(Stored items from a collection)
━━━━━━━━━━━━━━━━

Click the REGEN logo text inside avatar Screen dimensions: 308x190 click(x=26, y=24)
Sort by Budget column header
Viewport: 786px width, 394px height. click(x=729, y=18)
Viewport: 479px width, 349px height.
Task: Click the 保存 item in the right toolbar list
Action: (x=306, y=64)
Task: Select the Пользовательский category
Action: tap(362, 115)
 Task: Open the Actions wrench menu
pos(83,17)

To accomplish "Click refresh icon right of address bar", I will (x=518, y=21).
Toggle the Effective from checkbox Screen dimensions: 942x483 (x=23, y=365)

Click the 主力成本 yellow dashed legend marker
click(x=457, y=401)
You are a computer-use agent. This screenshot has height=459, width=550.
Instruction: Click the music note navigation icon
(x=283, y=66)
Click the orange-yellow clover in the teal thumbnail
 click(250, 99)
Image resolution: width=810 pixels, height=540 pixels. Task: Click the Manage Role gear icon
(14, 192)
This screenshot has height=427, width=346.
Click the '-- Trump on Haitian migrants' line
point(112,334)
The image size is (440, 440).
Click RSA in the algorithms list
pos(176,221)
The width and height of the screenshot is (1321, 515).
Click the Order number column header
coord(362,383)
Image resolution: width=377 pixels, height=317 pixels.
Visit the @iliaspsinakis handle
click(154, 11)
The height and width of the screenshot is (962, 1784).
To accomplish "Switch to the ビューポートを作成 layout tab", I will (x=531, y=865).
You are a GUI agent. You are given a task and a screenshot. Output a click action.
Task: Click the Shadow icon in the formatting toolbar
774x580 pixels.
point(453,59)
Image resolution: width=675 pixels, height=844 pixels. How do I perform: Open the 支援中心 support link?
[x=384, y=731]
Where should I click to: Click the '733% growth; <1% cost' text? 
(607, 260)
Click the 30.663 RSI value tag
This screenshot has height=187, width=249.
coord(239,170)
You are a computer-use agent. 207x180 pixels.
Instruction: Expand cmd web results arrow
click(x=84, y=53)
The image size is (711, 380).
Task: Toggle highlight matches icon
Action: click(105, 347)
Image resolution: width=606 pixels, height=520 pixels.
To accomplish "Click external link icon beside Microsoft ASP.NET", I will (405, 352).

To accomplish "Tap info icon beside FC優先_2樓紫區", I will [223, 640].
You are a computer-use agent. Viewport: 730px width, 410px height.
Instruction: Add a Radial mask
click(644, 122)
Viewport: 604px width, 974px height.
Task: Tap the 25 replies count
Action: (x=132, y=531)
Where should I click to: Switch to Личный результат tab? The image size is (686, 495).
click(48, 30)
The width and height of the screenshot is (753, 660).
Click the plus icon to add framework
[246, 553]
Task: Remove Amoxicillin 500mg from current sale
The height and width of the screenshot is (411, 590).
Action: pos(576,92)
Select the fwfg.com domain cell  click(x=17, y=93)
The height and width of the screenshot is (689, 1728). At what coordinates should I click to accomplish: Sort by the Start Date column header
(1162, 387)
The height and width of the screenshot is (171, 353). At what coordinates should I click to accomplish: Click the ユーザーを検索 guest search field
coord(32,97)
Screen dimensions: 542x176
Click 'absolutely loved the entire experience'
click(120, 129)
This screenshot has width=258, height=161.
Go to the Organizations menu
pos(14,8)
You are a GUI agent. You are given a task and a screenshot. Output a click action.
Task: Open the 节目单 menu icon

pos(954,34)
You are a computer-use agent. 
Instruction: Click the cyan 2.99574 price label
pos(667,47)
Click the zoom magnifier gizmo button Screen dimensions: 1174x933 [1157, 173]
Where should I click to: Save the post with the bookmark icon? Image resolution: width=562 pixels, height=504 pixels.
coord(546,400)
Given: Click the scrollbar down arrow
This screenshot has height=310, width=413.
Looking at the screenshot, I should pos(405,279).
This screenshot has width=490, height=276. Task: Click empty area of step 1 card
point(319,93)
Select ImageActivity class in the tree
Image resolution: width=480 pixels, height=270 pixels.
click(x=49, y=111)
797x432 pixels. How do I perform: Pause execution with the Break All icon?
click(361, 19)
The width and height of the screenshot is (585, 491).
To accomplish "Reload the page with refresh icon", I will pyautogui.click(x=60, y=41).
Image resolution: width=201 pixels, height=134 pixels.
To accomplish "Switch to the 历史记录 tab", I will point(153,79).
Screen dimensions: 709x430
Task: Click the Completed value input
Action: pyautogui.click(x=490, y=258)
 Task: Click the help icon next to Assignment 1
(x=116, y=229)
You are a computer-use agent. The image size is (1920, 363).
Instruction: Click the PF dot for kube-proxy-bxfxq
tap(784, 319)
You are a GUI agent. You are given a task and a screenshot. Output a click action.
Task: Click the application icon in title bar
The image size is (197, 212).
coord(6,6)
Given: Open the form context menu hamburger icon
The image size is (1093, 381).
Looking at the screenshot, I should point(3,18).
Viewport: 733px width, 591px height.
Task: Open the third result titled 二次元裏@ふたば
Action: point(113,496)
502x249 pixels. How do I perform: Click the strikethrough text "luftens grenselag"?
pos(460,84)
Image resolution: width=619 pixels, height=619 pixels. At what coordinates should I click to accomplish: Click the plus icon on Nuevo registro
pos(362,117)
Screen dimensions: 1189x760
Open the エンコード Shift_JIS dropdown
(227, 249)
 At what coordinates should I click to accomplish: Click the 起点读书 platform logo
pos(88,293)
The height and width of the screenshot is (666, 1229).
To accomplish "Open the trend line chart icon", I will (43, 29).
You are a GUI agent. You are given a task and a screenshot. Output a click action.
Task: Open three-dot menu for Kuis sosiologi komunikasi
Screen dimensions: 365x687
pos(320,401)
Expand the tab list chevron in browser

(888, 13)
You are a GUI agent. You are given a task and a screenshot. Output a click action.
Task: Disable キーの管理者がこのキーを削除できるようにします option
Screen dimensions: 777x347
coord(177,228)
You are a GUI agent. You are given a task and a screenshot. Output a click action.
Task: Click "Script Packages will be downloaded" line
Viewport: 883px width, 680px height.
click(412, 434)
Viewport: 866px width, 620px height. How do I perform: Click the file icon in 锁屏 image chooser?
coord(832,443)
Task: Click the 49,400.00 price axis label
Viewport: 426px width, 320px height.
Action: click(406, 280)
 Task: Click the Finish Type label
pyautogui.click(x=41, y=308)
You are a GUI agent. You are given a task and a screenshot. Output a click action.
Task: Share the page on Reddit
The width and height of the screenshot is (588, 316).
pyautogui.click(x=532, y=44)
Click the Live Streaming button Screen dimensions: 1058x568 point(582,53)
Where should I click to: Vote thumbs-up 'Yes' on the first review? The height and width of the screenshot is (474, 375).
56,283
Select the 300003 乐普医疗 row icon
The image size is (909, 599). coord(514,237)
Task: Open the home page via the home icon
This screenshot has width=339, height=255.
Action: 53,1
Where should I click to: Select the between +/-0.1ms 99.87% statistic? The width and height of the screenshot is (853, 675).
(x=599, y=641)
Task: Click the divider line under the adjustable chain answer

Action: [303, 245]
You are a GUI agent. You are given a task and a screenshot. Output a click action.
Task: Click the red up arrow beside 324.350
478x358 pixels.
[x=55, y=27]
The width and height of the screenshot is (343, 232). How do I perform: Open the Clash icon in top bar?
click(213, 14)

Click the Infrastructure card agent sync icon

━━━━━━━━━━━━━━━━

**What the exercise asks**
Retype exactly the lines from the start of the entries through the one with "You are a computer-use agent. This"; include both ends.

**Task answer**
Click the REGEN logo text inside avatar Screen dimensions: 308x190 click(x=26, y=24)
Sort by Budget column header
Viewport: 786px width, 394px height. click(x=729, y=18)
Viewport: 479px width, 349px height.
Task: Click the 保存 item in the right toolbar list
Action: (x=306, y=64)
Task: Select the Пользовательский category
Action: tap(362, 115)
 Task: Open the Actions wrench menu
pos(83,17)

To accomplish "Click refresh icon right of address bar", I will (x=518, y=21).
Toggle the Effective from checkbox Screen dimensions: 942x483 (x=23, y=365)

Click the 主力成本 yellow dashed legend marker
click(x=457, y=401)
You are a computer-use agent. This screenshot has height=459, width=550.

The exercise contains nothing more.